Word for word, restate the lines from the top of the records below through the line with "The image size is (1000, 562).", both included, with no pictures in the result.
BEGIN RECORDS SUPPLIED
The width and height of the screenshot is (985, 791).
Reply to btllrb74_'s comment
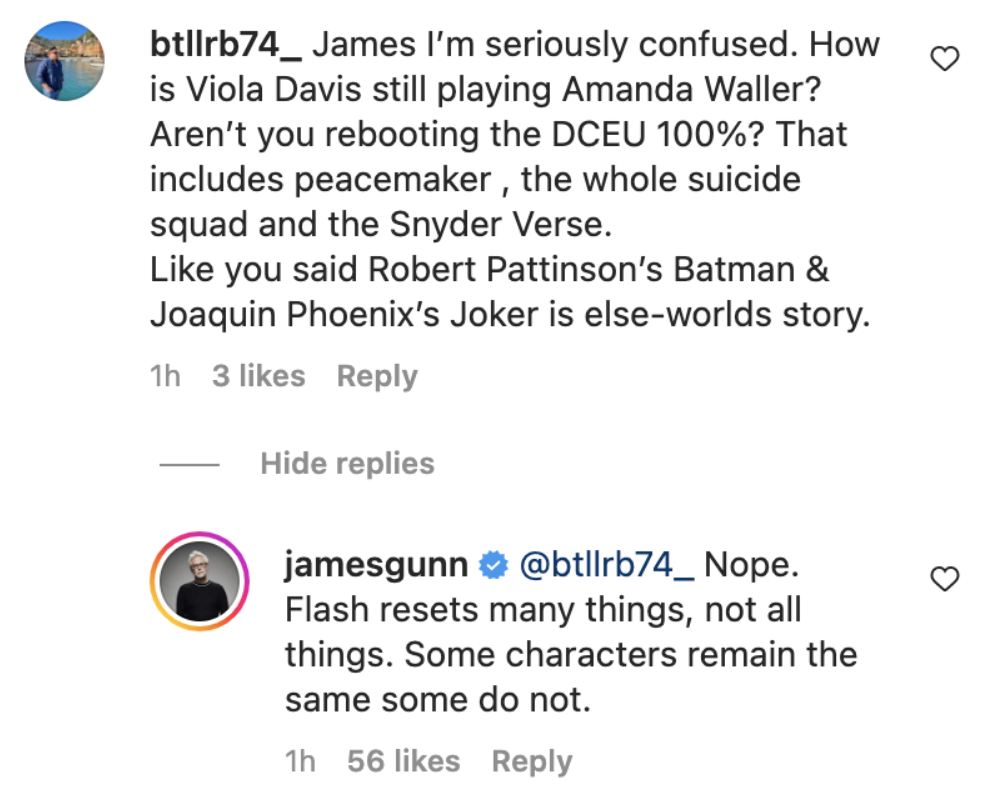pyautogui.click(x=377, y=377)
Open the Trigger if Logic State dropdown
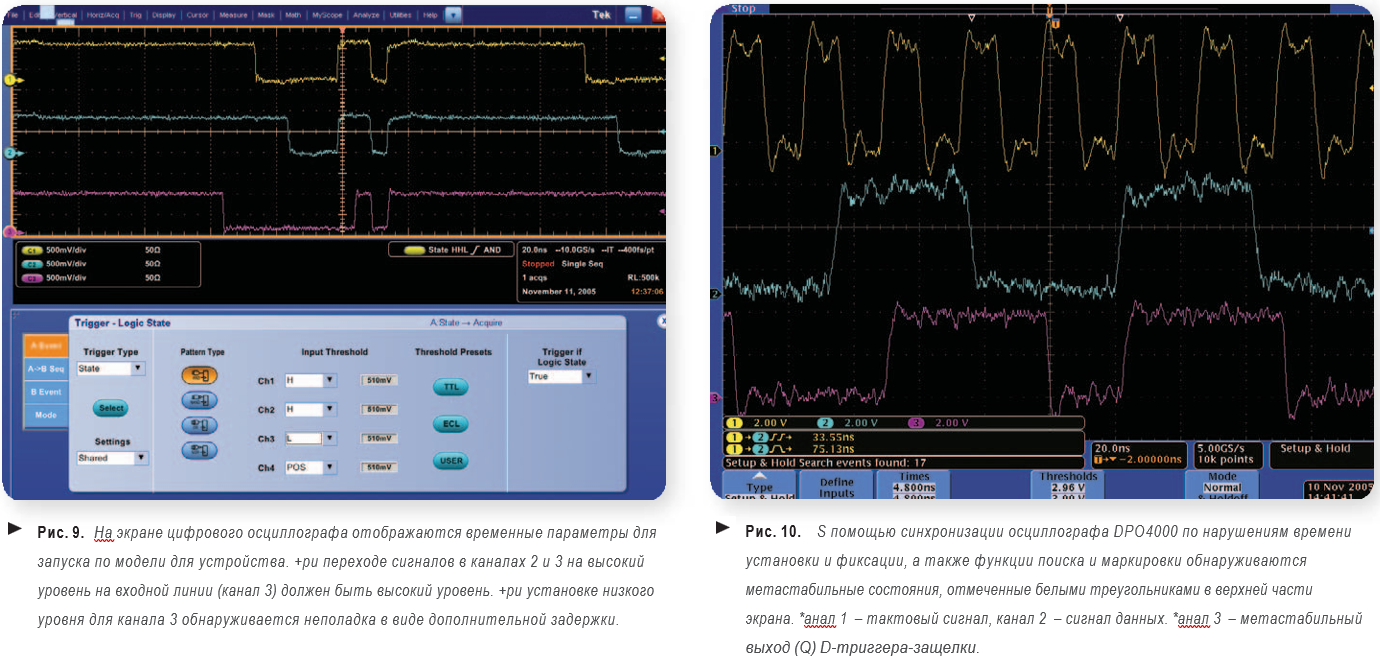 click(x=589, y=377)
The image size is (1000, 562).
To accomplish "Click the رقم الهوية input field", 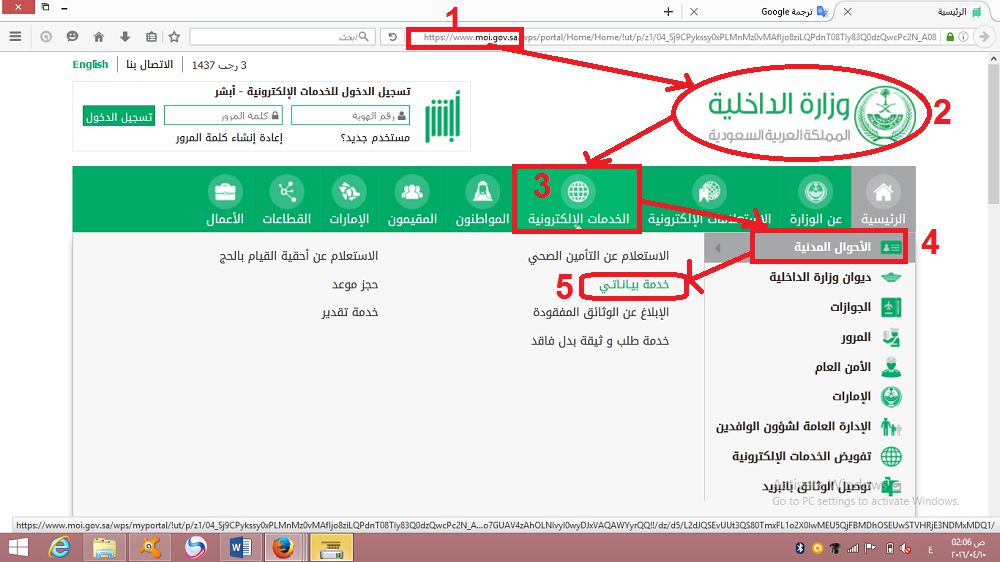I will (350, 116).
END RECORDS SUPPLIED
* _COMPLETED TASK_
The width and height of the screenshot is (985, 791).
Reply to btllrb74_'s comment
pyautogui.click(x=377, y=377)
Open the Trigger if Logic State dropdown
 click(x=589, y=377)
The image size is (1000, 562).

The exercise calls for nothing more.